Si assoldano paparazzi e giornalisti per dare eco ad eventi altrimenti sottaciuti mentre si nascondono verità d’interesse generale.
Persino la biennale di Venezia ha bisogno di uno “scandalo”, di qualcosa d’inusuale.
Insomma, si deve catturare l’attenzione pubblica, quindi, anche, persone non addette ai lavori, sollecitando curiosità morbose piuttosto che invitare artisti che hanno fatto e continuano a fare ricerche linguistiche nel campo della visione.
Va bene uno Sgarbi, che, oltre alla conclamata cultura acquisita, sa fare chiasso, urlare e inveire, cavalcare gli eventi, purché i proiettori siano puntati sull’industria dell’arte del 2011.

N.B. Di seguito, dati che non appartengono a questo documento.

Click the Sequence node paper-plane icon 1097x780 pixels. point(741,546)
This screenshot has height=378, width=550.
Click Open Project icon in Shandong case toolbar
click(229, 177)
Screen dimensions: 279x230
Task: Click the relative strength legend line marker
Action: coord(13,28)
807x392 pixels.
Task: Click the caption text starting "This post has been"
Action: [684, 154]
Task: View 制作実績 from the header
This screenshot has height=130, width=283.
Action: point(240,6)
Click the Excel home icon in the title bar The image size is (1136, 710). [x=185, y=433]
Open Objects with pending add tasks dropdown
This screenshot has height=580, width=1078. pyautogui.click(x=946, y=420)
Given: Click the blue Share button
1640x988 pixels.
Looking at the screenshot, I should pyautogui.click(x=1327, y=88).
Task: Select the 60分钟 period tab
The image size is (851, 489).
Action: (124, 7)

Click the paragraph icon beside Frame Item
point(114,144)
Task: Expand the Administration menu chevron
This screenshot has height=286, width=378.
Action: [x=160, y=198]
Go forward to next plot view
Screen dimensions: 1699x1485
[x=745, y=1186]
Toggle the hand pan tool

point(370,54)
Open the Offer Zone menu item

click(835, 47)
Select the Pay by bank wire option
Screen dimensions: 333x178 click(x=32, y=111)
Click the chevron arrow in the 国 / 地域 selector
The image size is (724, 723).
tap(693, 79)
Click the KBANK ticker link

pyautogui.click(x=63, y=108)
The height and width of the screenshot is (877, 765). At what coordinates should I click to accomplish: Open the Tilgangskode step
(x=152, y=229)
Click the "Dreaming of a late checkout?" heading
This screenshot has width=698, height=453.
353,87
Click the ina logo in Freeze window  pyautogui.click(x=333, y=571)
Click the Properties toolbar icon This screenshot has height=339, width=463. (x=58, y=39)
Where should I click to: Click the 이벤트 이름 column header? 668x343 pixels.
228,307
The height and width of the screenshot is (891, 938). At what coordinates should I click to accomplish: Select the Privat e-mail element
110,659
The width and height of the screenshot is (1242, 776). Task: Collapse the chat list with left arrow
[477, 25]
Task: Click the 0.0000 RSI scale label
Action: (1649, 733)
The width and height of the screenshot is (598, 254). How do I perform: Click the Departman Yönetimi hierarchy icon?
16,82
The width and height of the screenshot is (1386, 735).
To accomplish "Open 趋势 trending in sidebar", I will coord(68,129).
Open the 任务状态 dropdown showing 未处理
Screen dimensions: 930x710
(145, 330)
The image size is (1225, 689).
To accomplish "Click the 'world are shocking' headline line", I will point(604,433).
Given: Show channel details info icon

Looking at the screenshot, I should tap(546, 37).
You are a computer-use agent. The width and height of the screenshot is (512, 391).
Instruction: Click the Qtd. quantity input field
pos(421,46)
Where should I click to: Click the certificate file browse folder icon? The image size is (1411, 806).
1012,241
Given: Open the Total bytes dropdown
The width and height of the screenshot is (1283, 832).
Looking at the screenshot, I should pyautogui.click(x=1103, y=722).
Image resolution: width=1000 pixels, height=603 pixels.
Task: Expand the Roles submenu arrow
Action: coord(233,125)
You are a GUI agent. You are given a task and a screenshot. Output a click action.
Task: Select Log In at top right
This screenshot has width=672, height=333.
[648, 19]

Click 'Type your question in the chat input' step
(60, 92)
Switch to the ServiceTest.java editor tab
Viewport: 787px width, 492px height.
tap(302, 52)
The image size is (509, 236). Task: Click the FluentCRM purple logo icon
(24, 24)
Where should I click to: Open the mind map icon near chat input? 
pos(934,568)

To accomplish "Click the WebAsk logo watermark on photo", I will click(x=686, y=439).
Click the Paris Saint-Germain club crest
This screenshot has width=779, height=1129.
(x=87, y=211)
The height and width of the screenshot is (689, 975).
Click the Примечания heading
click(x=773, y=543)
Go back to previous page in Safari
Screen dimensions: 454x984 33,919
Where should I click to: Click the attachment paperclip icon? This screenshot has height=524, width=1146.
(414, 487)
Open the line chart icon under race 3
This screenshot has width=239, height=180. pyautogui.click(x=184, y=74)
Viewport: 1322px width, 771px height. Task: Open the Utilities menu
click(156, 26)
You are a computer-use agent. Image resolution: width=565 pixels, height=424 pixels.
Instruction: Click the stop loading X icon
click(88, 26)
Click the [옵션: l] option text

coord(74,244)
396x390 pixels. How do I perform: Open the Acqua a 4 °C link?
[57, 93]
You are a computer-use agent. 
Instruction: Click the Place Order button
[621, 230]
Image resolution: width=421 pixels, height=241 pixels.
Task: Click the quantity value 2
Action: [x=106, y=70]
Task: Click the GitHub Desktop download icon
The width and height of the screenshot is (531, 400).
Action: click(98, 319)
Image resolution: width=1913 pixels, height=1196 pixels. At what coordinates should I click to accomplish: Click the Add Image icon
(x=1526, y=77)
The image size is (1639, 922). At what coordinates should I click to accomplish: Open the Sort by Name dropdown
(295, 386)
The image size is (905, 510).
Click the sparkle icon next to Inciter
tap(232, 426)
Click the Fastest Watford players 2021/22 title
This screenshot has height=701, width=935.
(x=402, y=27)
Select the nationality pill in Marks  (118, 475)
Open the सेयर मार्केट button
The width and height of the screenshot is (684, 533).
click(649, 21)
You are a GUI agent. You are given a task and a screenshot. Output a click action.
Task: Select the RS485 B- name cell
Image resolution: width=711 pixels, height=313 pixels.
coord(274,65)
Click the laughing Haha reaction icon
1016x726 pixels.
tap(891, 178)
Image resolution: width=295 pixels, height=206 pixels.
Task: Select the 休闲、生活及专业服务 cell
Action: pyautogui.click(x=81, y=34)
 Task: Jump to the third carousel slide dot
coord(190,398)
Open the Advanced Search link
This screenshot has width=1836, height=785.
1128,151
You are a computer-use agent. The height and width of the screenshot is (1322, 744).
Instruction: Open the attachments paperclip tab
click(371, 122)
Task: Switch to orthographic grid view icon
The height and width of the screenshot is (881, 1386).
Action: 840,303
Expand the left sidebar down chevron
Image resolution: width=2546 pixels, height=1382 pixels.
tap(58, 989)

E vale bene un divieto d'affissione per catalizzare le attenzioni su un'importante esposizione d'arte contemporanea. Ma, da vecchio romantico, auspico, non un chiasso effimero, bensì attenzione duratura nei confronti dei linguaggi dell’anima, da parte degli addetti ai lavori e dei mass media.
Concludo, quindi, con i più sinceri auguri di buon lavoro a Maurizio Cattelan e Vittorio Sgarbi.
polimaterici, 2009, m.i., "rosso" e, in alto, "nei sud"
polimaterici, 2009, m.i., "rosso" e, in alto, "nei sud"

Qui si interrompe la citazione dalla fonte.